=================
Quick Start Guide
=================
This document will guide you through the basic steps to get started with GT4Py.
------------
Installation
------------
GT4Py contains a ``setup.py`` installation script and can be installed as usual with `pip`.
Additional commands are provided to install and remove the GridTools C++ sources, which are not contained in the package.
We strongly recommended to create a virtual environment for any new project:
.. code:: bash
python -m venv path_for_the_new_venv
source path_for_the_new_venv/bin/activate
pip install --upgrade pip wheel setuptools
Then clone the GT4Py repository and install the local copy or install it directly from PyPI: `pip install gt4py`
For use with NVIDIA GPUs, add the `[cudaXXX]` optional dependency, where `XXX` takes the values
`101`, `102`, ... depending on the CUDA version installed in your system (CUDA version 11.1, 11.2, ...).
.. code:: bash
git clone https://github.com/GridTools/gt4py.git
pip install ./gt4py
# pip install ./gt4py[cuda11x]
Or
.. code:: bash
pip install gt4py
# pip install gt4py[cuda11x]
------------
Introduction
------------
In GT4Py, grid computations such as stencils are defined in a domain-specific language (DSL) called GTScript.
GTScript is syntactically a subset of Python, but has different semantics.
Computations defined in this DSL are translated by the GT4Py toolchain into code in Python based on
`NumPy `_ or C++/CUDA based on the `GridTools `_ library.
To be able to achieve full performance with GridTools, data has to adhere to certain layout requirements, which
are taken care of by storing the data in GT4Py storage containers.
A Simple Example
----------------
Suppose we want to write a stencil computing a parameterized linear combination of multiple 3D fields.
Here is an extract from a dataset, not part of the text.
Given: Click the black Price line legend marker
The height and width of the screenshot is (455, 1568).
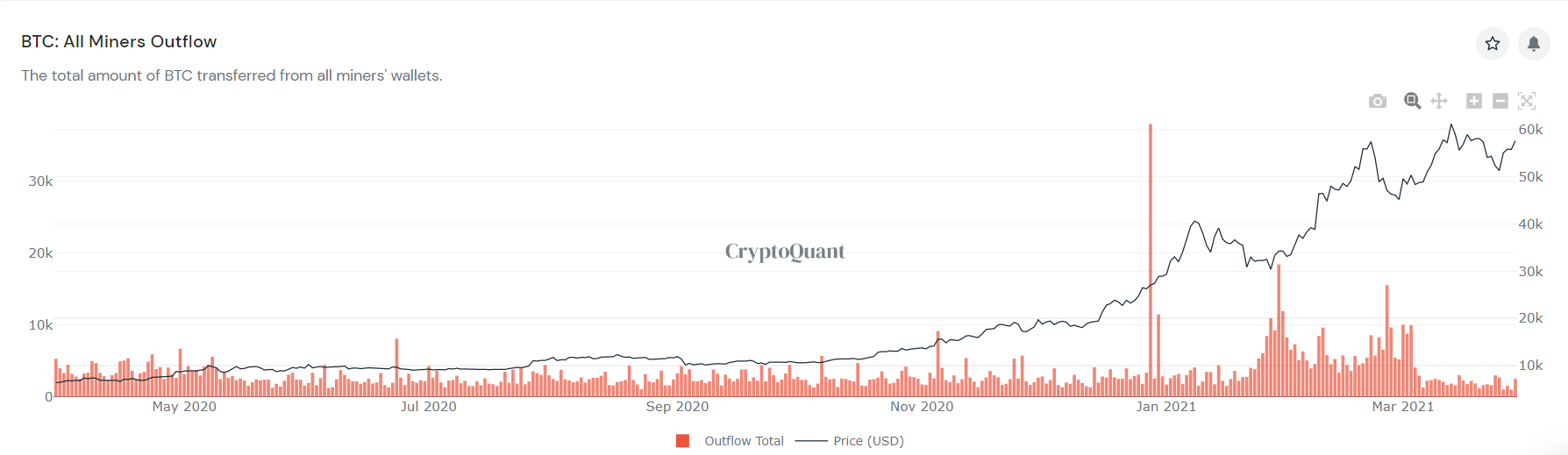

The stencil has two parameters to change the relative weights (``alpha`` and ``weight``) of the input
fields (``field_a``, ``field_b``, and ``field_c``) to be combined:
.. code:: python
import numpy as np
# assuming fields of size nx, ny, nz
result = np.zeros((nx, ny, nz))
def stencil_example(field_a, field_b, field_c, result, alpha, weight):
nx, ny, nz = result.shape
for i in range(nx):
for j in range(ny):
for k in range(nz):
result[i, j, k] = field_a[i, j, k] - (1 - alpha) * (
field_b[i, j, k] - weight * field_c[i, j, k]
)
To express this calculation using GTScript, we create a function and use the DSL syntax to represent the loop
over 3 dimensions:
.. code:: python
import numpy as np
import gt4py.cartesian.gtscript as gtscript
backend = "numpy"
@gtscript.stencil(backend=backend)
def stencil_example(
field_a: gtscript.Field[np.float64],
field_b: gtscript.Field[np.float64],
field_c: gtscript.Field[np.float64],
result: gtscript.Field[np.float64],
*,
alpha: np.float64,
weight: np.float64 = 2.0,
):
with computation(PARALLEL), interval(...):
result = field_a[0, 0, 0] - (1 - alpha) * (
field_b[0, 0, 0] - weight * field_c[0, 0, 0]
)
assert callable(stencil_example) is True
print(type(stencil_example), "\n", stencil_example)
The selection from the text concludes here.